If you ask Steven Cobb, he’ll tell you that many people in the Jamestown community look at people affected by drug use in a negative way. They see them as users, sellers, and lawbreakers. But Cobb is hoping to change that through unconventional means.
Cobb describes himself as a person in long-term recovery. Originally from Jamestown, he left when he was 18, ending up in New York City’s theater industry and becoming addicted to crystal meth.
“I had to end up back here in Jamestown to recover,” explained Cobb. “And the only way I was able to recover in this community was to begin to share my story of recovery with the people in this community.”
Cobb began sharing in recovery programs, but soon realized there was more purpose to his sobriety. He wanted to take his tale into the broader community, so he connected with Luke Fodor, the Rector at Saint Lukes Episcopal Church, because – as Fodor reminds us – the church is in the storytelling business.
“Story was going to be the only way to really solve this really difficult, complex problem,” said Fodor. “Science has shown that when we listen to stories, we actually are drug addicts – that positive dopamine is released in our brains when we listen to story.”

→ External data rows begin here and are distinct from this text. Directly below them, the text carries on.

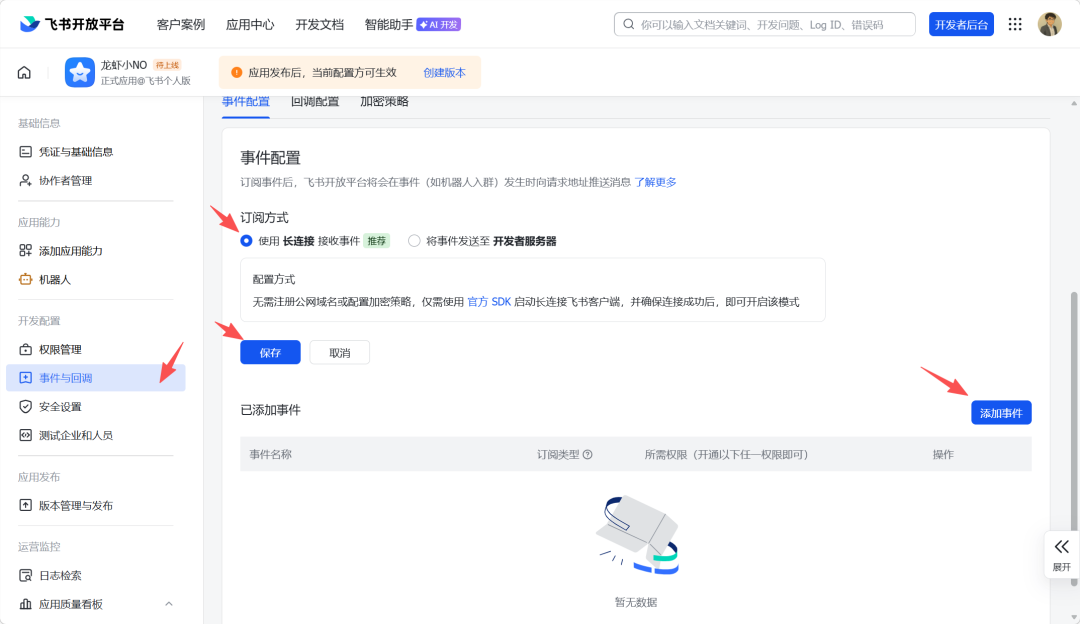Click the home icon in the app header
The height and width of the screenshot is (624, 1080).
coord(24,73)
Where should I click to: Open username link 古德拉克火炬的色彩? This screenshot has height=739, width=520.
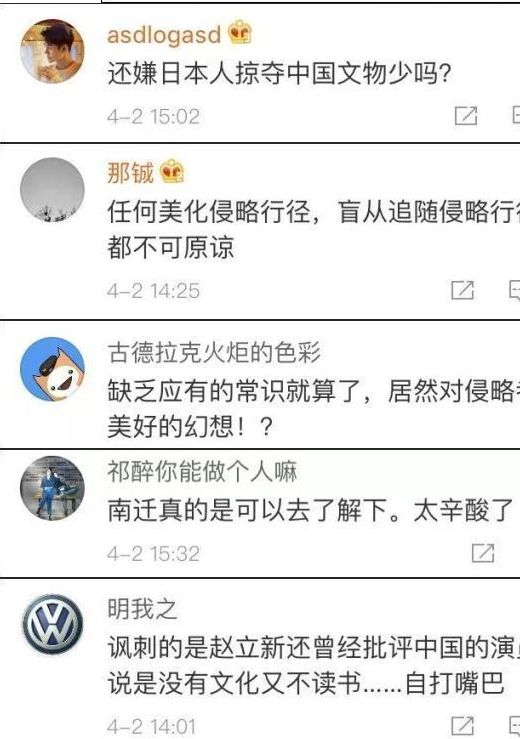coord(214,352)
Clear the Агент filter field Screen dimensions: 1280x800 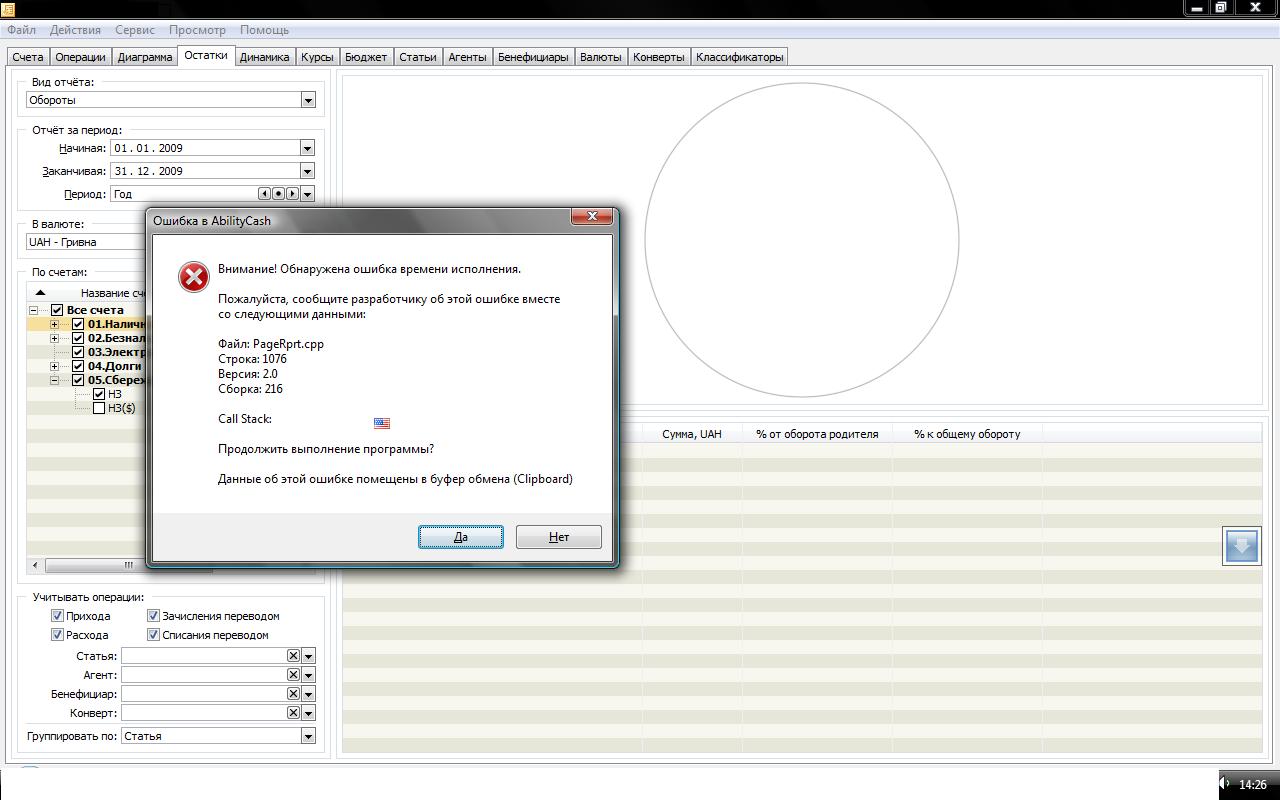click(x=293, y=675)
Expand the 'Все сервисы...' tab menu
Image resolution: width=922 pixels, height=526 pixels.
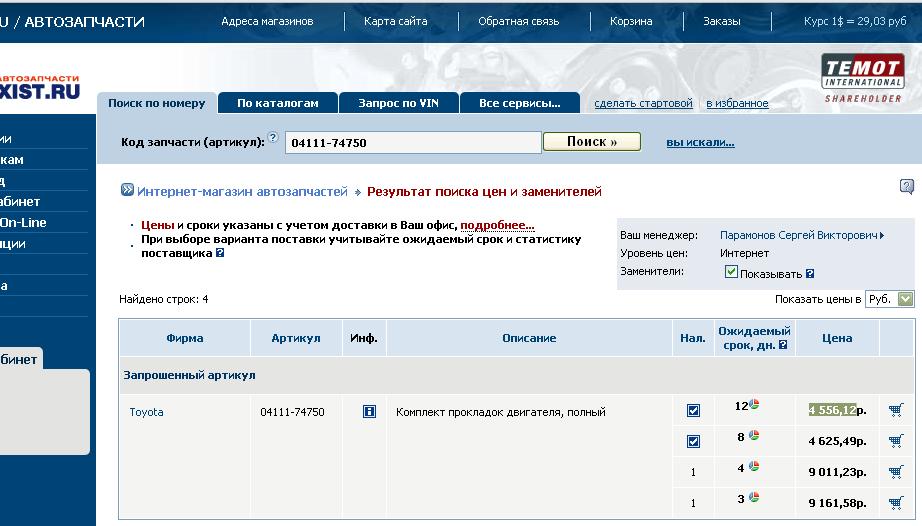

Fodor asked Cobb to share his story from the pulpit one Sunday morning during a week that had been darkened by numerous lives being lost to drug addiction. It was an eye-opening experience for the community, and a catalyst for Cobb and Fodor’s next step.
With the help of playwright Richard Olson-Walter, the trio created a play called “Least Resistance.”
“We kind of thought that maybe theater would be the way that we could reach out to these people,” recalled Cobb. “And we think we’re kind of unique in that area, because we’re not really aware of anyone else who’s tried to use theater to reach out to develop community support and to directly influence recovery.”
Expecting a non-conventional audience, they wanted to ensure “Least Resistance” brought a mixture of different approaches and styles to the stage. Olson-Walter based the play on interviews and testimonials from real people touched by drug abuse – using their own words and perspectives to show that anyone can be impacted.
“The stories that we’re presenting are not just the stories of people in recovery or who have relapsed into addiction, but it’s also their families – people who have lost a loved one, or maybe even people who are raising their grandkids because their child has lost custody or is incarcerated,” said Olson-Walter.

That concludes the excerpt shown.